En effet, le parc d’ascenseurs français est le plus vétuste d’Europe, avec 450 000 appareils dont la moitié a plus de 20 ans. Des ascenseurs classés dans la catégorie « à risques ». Après notamment une série d’accidents qui ont fait les Unes des journaux, les pouvoirs publics ont pris la mesure de l’urgence qu’il y a à réhabiliter ce parc, pour des questions évidentes de sécurité. En 2002 un vaste plan de rénovation a été voté, dont l’objectif est l’installation systématique de dispositifs de sécurité sur une période de 15 ans.
Les premiers appareils visés par cette loi sont les ascenseurs construits dans les années 30 que l’on trouve principalement dans les immeubles parisiens. Ils présentent des risques importants. Jean-Pierre Cadeau, Délégué Général de la Fédération des Ascenseurs, nous explique quelques unes des priorités :
- la clôture de gaine toute hauteur, avec un grillage au maillage adéquat, certaines cages d’ascenseurs n’étant protégées que par des ferronneries jusqu’à 1.70m de hauteur, le risque étant de pouvoir passer la tête par-dessus ce grillage.
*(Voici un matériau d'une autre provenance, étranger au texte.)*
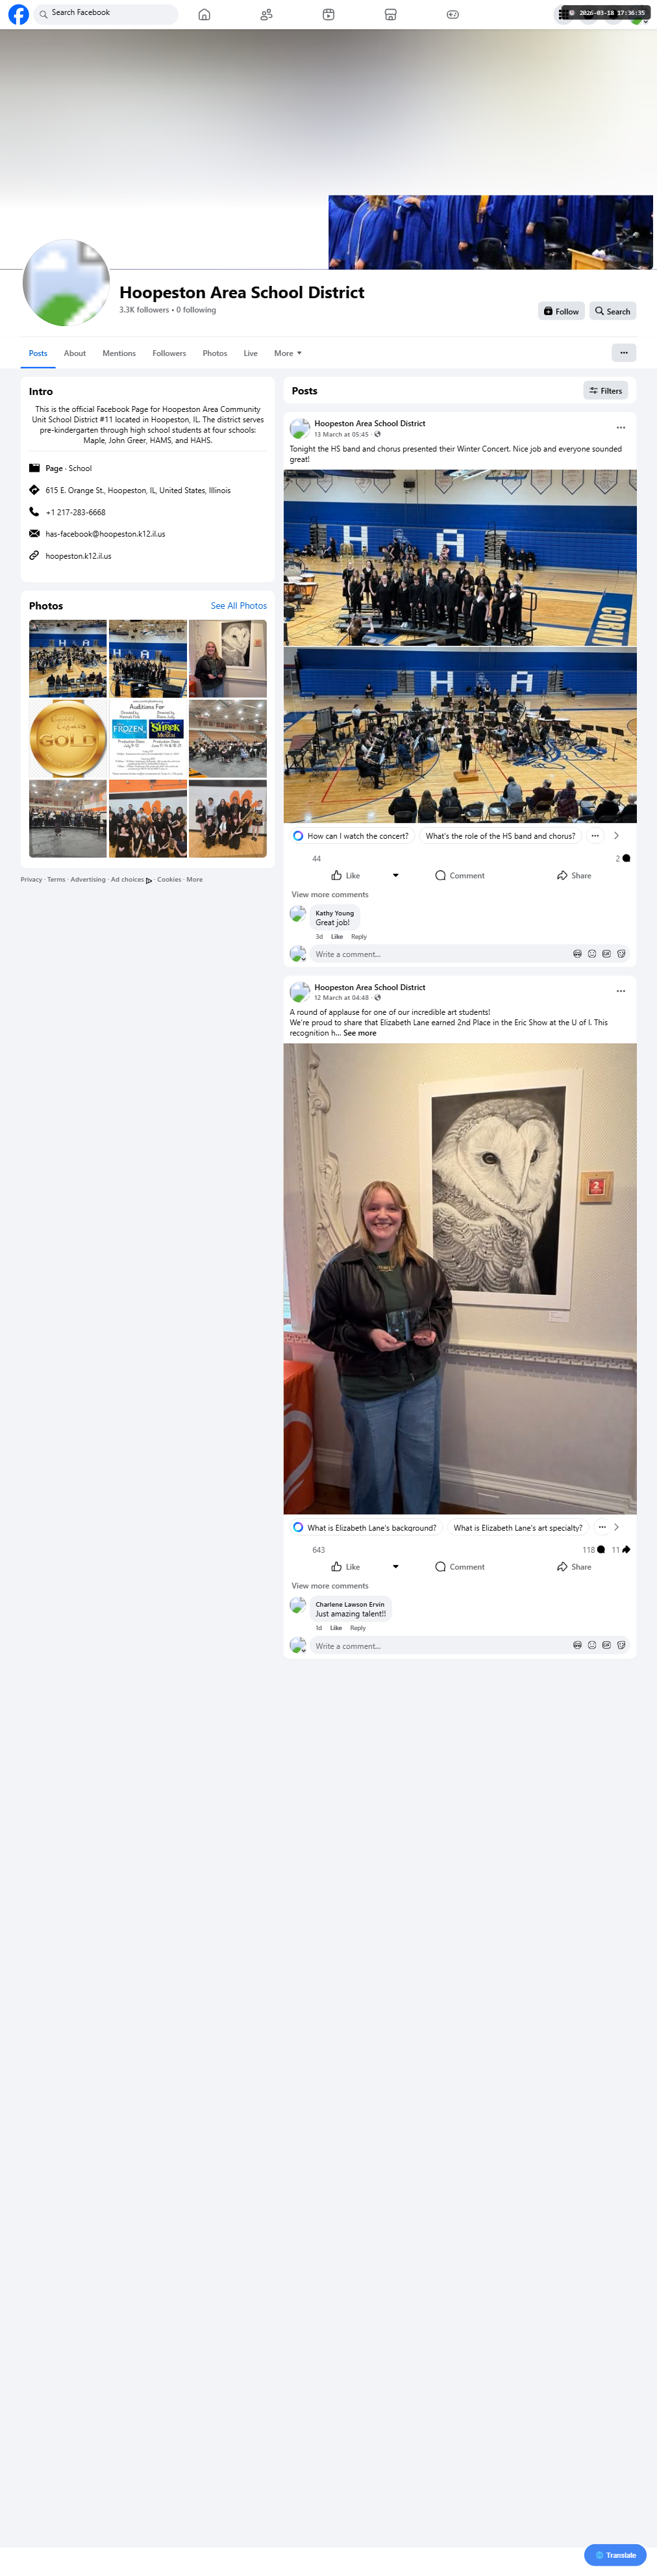The width and height of the screenshot is (657, 2576).
Task: Open the Marketplace icon in top navigation
Action: coord(390,14)
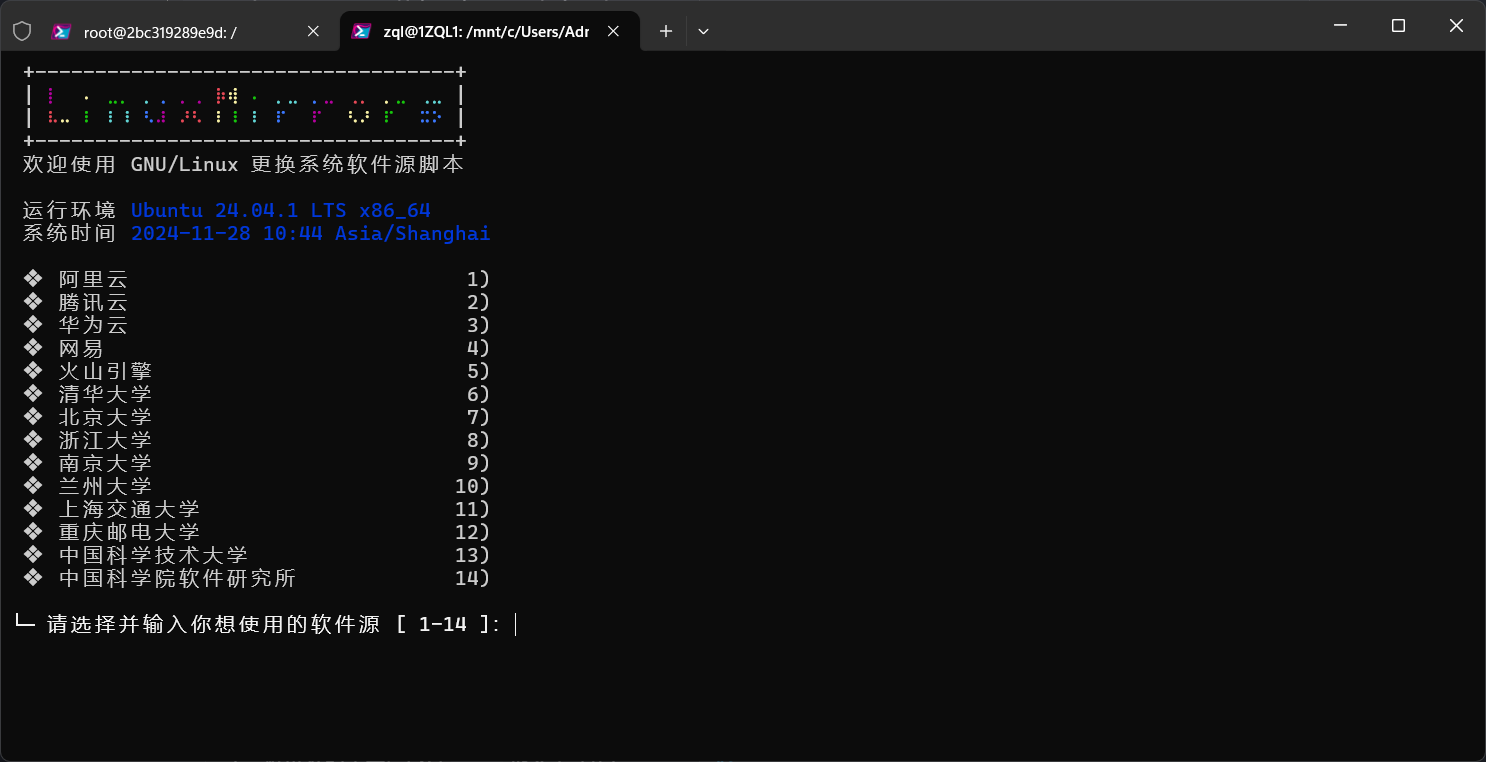Click the terminal icon on zql@1ZQL1 tab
- La précision d’arrêt de l’ascenseur : si la cabine ne s’arrête pas très précisément à la hauteur du sol, le risque est évident : on trébuche. Pour les personnes âgées il y a un fort risque de chute, bien connu des professionnels.
- Un système de communication directe avec le service de télésurveillance.
- Pour l’ouverture des portes au passage et la réouverture si une personne est sur l’entrée même dans la cabine (pour éviter que les portes se referment sur la personne), il faut désormais une cellule toute hauteur qui capte le passage, au lieu d’un seul point de captation…
La loi Robien vise, avec ses 17 mesures, à mettre l’ensemble du parc en conformité avec les règles de sécurité retenues et essentielles. Elle permet aussi d’assurer une plus grande sécurité pour les techniciens (câbles de soutien, poulies, arrêts d’urgence, système de parachute, bouton d’alarme pour le technicien…)
Trois tranches de travaux sont prévues jusqu’en 2018. L’ampleur de la tâche est donc particulièrement importante pour les entreprises du secteur. Jusqu’à présent la réglementation ne prévoyait que l’entretien des ascenseurs. Aujourd’hui il y a un surplus d’activité pour un nombre d’entreprise restreint qui ont du mal à répondre à la demande. C’est pourquoi le délai initialement imposé par la loi a été repoussé.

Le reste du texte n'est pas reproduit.